Loamy Well-Drained Soil

  • Loamy well-drained soil contains roughly equal parts sand, silt and clay soil particles with adequate--usually less than 20 percent--soil organic matter content. Loamy well-drained soil will absorb and disperse water quickly. Soil that remains very moist long after watering typically contains high levels of clay. Soil that disperses water and dries quickly generally has a high sand content.

Soil with Adequate Nutrient Supplies

  • Wheat will grow best in soil with adequate, but not excessive, nutrient levels, reports UNL. Wheat requires little or no additional fertilizer when used as a rotation crop. Carol A. Myers and several associates with the Washington State University Mount Vernon Northwestern Washington Research and Extension Center state that if wheat follows a heavily fertilized crop, it is unnecessary to fertilize wheat fields. Excessive fertilization may cause crop grain quality and market value to suffer.

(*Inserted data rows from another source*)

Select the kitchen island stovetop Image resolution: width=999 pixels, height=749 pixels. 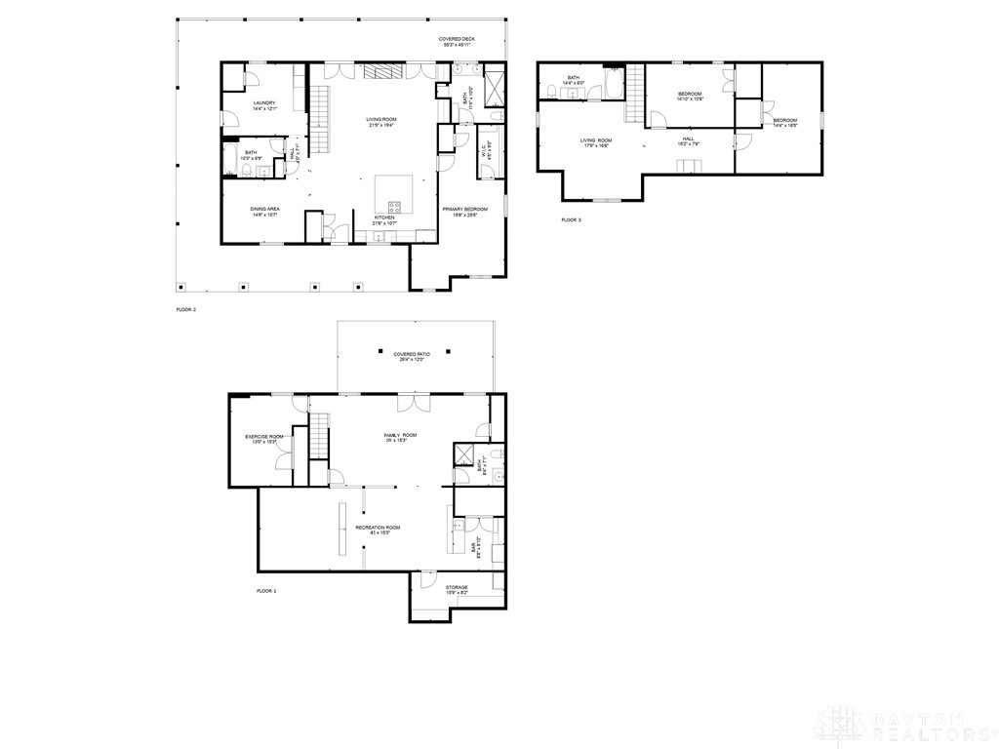(x=396, y=206)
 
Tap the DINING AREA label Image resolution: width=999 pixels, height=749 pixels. (x=264, y=211)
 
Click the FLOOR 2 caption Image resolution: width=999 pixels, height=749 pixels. (x=185, y=309)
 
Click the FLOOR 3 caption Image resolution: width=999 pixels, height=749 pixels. (x=571, y=220)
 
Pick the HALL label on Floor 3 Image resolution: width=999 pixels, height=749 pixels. (x=688, y=140)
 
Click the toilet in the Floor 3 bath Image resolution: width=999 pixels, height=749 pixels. (x=553, y=93)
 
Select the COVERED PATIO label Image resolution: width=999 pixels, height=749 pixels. (x=412, y=356)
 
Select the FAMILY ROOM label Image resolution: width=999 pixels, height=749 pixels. (x=400, y=436)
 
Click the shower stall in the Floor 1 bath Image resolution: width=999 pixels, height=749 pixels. (x=463, y=456)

Soil Protected Against Compaction

  • Wheat soil needs protection against soil compaction. Soil compaction removes needed pockets of air and other soil gases and can affect water penetration. Myers et al. caution against excessive tillage of wheat soil, as tillage can break down soil organic matter and soil structure. Disking and ripping agriculture soil movement methods are preferred when fighting compaction. Compaction often occurs when field operations, such as harvesting, are performed on wet soil or when heavy equipment is used.

Soil Protected Against Erosion

  • Many areas that produce wheat are dry and arid or moist. Arid areas must protect against wind soil erosion and moist areas must protect against water soil erosion. Soil erosion from water and wind affects agricultural areas through the degradation of soil, according to UNL. Using cover crops and secondary crops holds soil in place and protects against erosion. The use of windbreaks and water runoff diversion ditches can also protect valuable topsoil reserves from erosion.

Wheat Crop Uses

  • Wheat is primarily grown as a cash crop; however, wheat is also frequently grown for other reasons. Wheat is used as a rotation crop to break disease cycles in potatoes, vegetables, bulbs and other primary crops, reports Myers et al. Wheat also makes an excellent cover crop to protect soil from erosion between other cash crops.